The John Radcliffe Hospital

On Thursday I visited a friend who was being treated at the John Radcliffe Hospital, a great sprawling modern series of buildings in the leafy suburbs of Headington, Oxford.

What has this to do with Wolverton? Well, the forerunner of this hospital was the Radcliffe Infirmary, established by Dr John Radcliffe’s estate in 1759, and, paid for out of the rents collected from the Wolverton Manor. Dr Radcliffe purchased the manor in 1713 for £40,000. He got 2,500 acres of farmland (at the time yielding valuable income) and the whole of the east side of Stony Stratford’s High Street, which had several large inns such as the Bull, the Three Swans, the Horseshoe and the Red Lion – all contributing to the rent total. The annual income from the estate was about £2,700. This seems like a piffling amount today, but in the 18th century it was quite enough to support the Radcliffe Library and pay for the Radcliffe Infirmary in Oxford.

The 18th century was a great age for building new hospitals. Northampton’s Infirmary opened in 1743. Edinburgh had a new one in 1729 and Winchester in 1736. In that context Oxford was a little late but the process did begin in 1747. It took time. First there was difficulty about acquiring land and then there were delays in building, but eventually the foundation stone was laid on 27 August 1759 at the 5 1/2 acre site on the Woodstock Road.  The building was mainly completed in 1767 but it took until 3 July 1771 for the formal opening ceremony to take place. The cost had been high. The Trustees had originally planned to spend £4000, but with the delays and additions the total bill came in at £12,791 15s. 6d. – just over 10 years’ net rents collected from Wolverton.

In the next century, new wards were added together with additional buildings to meet the demands of a growing population. The Radcliffe Trust continued to make a capital investment, but that was all. The city and the county and individual citizens were expected to contribute towards the operating costs of the infirmary. Doctors were expected to donate their time as a public service; it being assumed that they were well enough compensated by the fees of their prosperous patients. Nursing too, had yet to emerge as a profession, so the day-to-day operation of the hospital was largely entrusted to orderlies, who may not have been well paid.  In that regard the infirmary was a relatively cheap operation in the 18th century.

At around the same time as the Radcliffe Infirmary’s first phase had been completed the Trust acquired an adjacent field to build an observatory. Nobody at the time saw a conflict but towards the end of the 19th century, as the Infirmary (by this time the County Hospital) needed to encroach upon the Observatory land to satisfy the demands of a growing population. There was resistance from the Observatory who believed that their line of sight would be impeded by new buildings and that chimneys would cloud the atmosphere. They were probably right, but two Trustees, who gave their names to Wolverton streets, Sir William Anson and Lord Peel, found themselves on opposite sides of the argument. Anton favoured Infirmary expansion; Peel did not. In the end the demands of people overcame the unimpeded view of stars.

Wrangling continued for some years in the early 20th century until the intervention of William Morris in 1927. He was willing to make a substantial contribution to the development of the hospital, but only upon the condition that the land housing the Observatory be made available. The Radcliffe Trust, who ha in any case been considering moving the observatory, concluded that this would now be the time. They set a price of £100,000 on the land, which was accepted without demur, and it was sold in 1930. Morris could call upon wealth that far outstripped that of the 18th century John Radcliffe and the combined site became the Sir William Morris Institute of Medical Research, later changed to Nuffield after Morris’s elevation to the peerage.

Map of Headington Manor showing the proposed site development.

The Radcliffe name more-or-less disappeared at this point at the main infirmary, but earlier, in 1919, the Radcliffe Trust had purchased the Manor of Headington as a site to treat tuberculosis patients.
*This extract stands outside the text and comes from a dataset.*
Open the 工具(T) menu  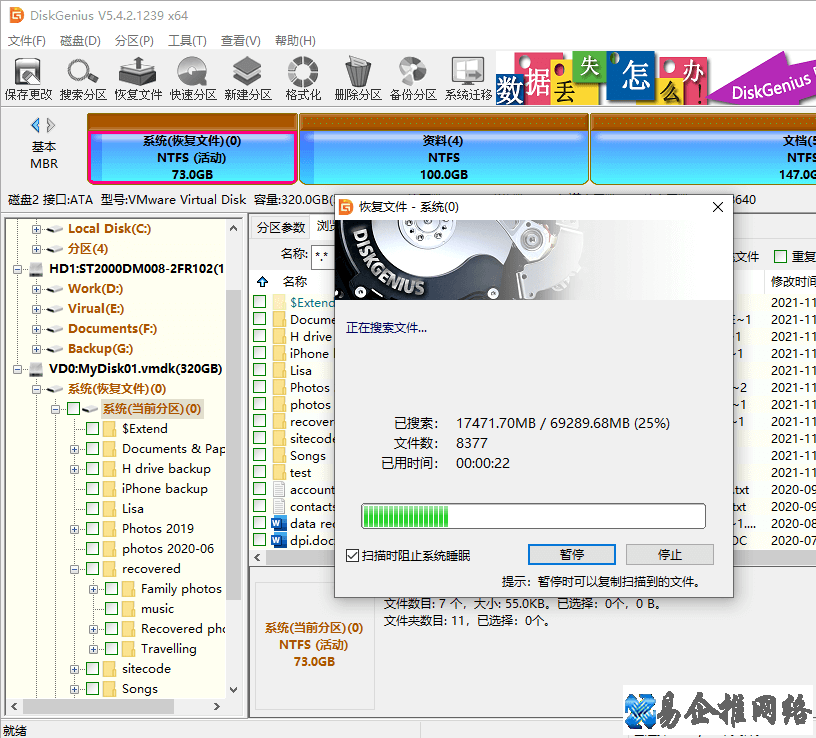(186, 41)
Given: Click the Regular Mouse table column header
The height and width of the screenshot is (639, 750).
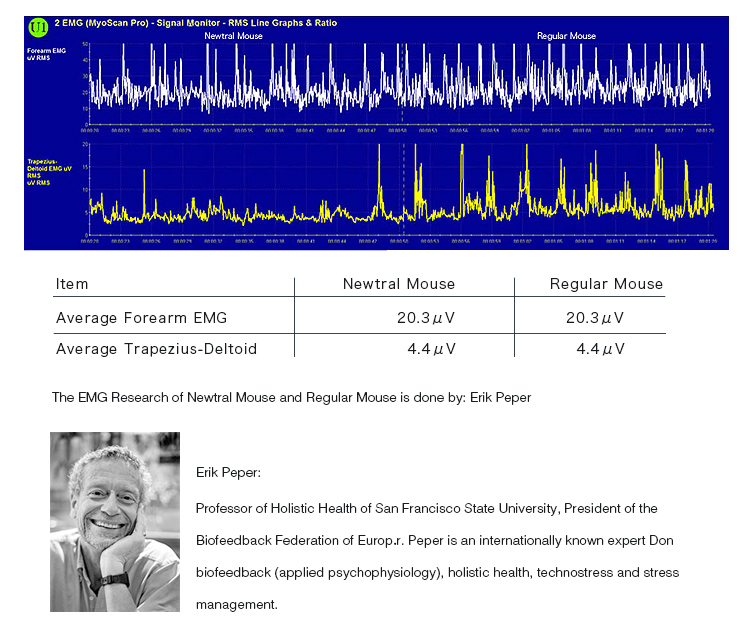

In 1960 this site was chosen to build a new hospital, and by this time the NHS was steering the ship. The site was chosen for a maternity hospital and John Radcliffe’s name was chosen.  And in 1982, when Oxford’s hospitals were centralised at Headington the name of John Radcliffe was preserved as the “Churchill John Radcliffe Hospital”. In 1994 “Churchill” was dropped and it has been known since as the John Radcliffe Hospital.